**DATA IN THIS EXERCISE:**
/---
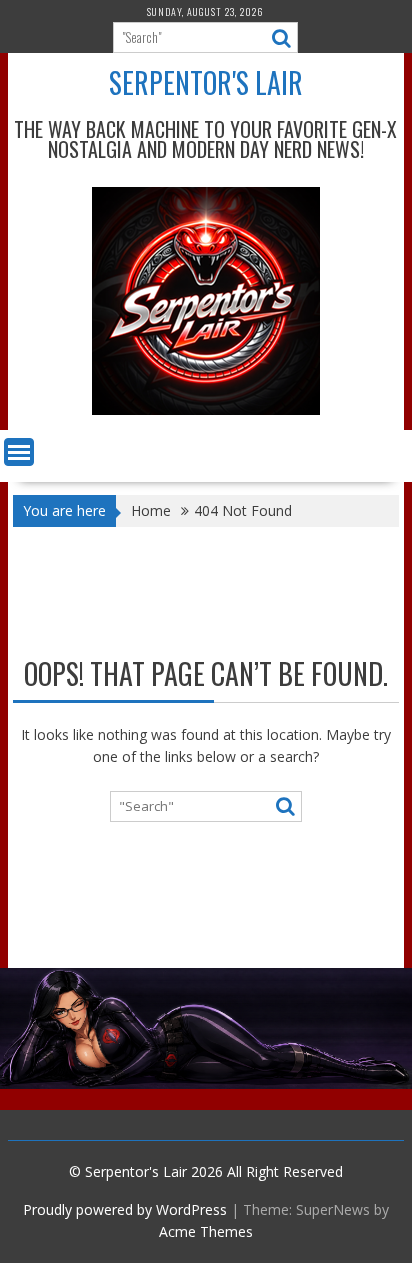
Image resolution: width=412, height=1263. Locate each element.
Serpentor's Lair (206, 82)
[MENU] (19, 452)
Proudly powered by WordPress (125, 1209)
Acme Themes (206, 1231)
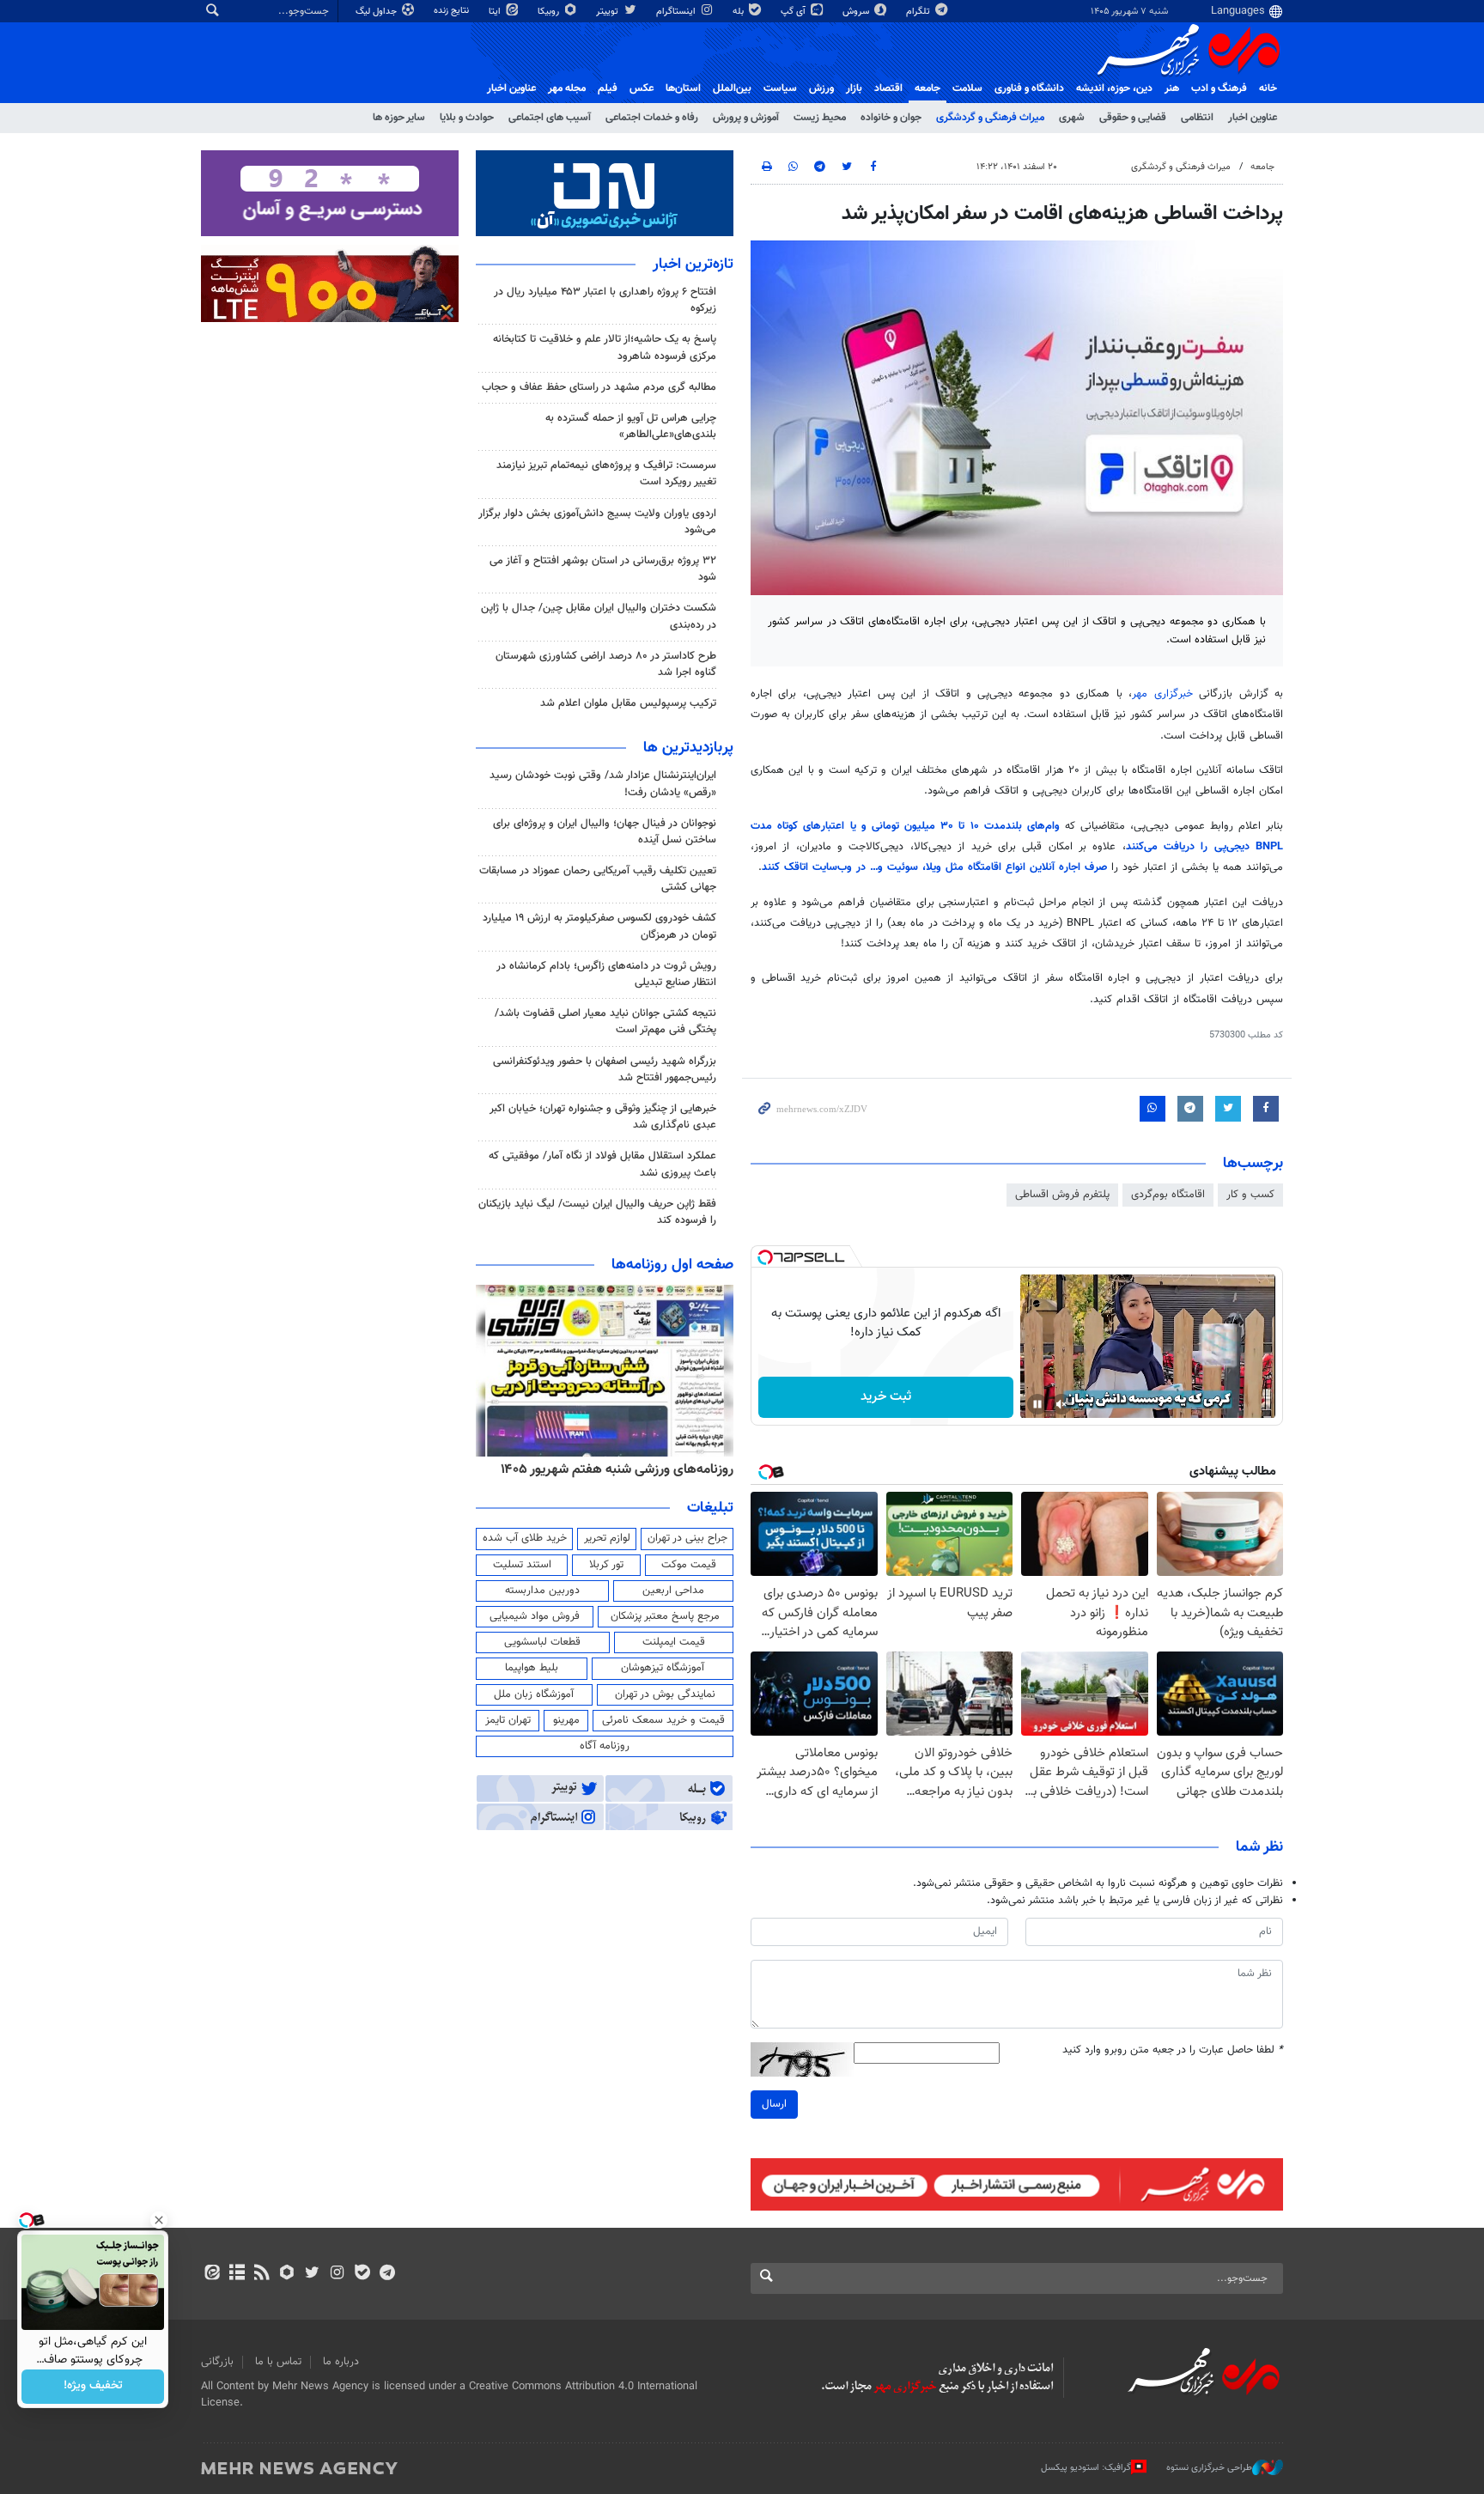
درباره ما (341, 2361)
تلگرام (919, 11)
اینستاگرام (677, 11)
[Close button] (158, 2220)
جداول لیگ (377, 11)
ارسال (774, 2104)
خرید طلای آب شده (525, 1538)
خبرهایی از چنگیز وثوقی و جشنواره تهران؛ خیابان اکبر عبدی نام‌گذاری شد (603, 1117)
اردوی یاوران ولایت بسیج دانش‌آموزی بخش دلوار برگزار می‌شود (597, 521)
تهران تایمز (508, 1720)
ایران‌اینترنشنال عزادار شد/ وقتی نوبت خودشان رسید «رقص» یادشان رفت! (603, 783)
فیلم (607, 88)
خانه (1268, 88)
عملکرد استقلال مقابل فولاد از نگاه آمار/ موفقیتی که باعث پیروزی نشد (602, 1164)
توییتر (608, 11)
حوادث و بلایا (467, 117)
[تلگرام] (387, 2274)
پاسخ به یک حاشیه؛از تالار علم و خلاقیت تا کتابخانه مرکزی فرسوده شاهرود (604, 347)
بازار (854, 88)
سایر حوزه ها (399, 117)
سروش (857, 11)
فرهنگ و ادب (1219, 88)
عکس (641, 88)
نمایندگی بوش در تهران (665, 1694)
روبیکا (550, 11)
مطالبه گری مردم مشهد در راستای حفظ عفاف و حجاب (599, 387)
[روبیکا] (287, 2274)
\---
**WHAT THIS TASK INVOLVES:** Your answer must be an exact repeat of the records above, with no pictures in it.

**EXERCISE RESULT:**
Image resolution: width=412, height=1263. Locate each element.
Serpentor's Lair (206, 82)
[MENU] (19, 452)
Proudly powered by WordPress (125, 1209)
Acme Themes (206, 1231)
درباره ما (341, 2361)
تلگرام (919, 11)
اینستاگرام (677, 11)
[Close button] (158, 2220)
جداول لیگ (377, 11)
ارسال (774, 2104)
خرید طلای آب شده (525, 1538)
خبرهایی از چنگیز وثوقی و جشنواره تهران؛ خیابان اکبر عبدی نام‌گذاری شد (603, 1117)
اردوی یاوران ولایت بسیج دانش‌آموزی بخش دلوار برگزار می‌شود (597, 521)
تهران تایمز (508, 1720)
ایران‌اینترنشنال عزادار شد/ وقتی نوبت خودشان رسید «رقص» یادشان رفت! (603, 783)
فیلم (607, 88)
خانه (1268, 88)
عملکرد استقلال مقابل فولاد از نگاه آمار/ موفقیتی که باعث پیروزی نشد (602, 1164)
توییتر (608, 11)
حوادث و بلایا (467, 117)
[تلگرام] (387, 2274)
پاسخ به یک حاشیه؛از تالار علم و خلاقیت تا کتابخانه مرکزی فرسوده شاهرود (604, 347)
بازار (854, 88)
سایر حوزه ها (399, 117)
سروش (857, 11)
فرهنگ و ادب (1219, 88)
عکس (641, 88)
نمایندگی بوش در تهران (665, 1694)
روبیکا (550, 11)
مطالبه گری مردم مشهد در راستای حفظ عفاف و حجاب (599, 387)
[روبیکا] (287, 2274)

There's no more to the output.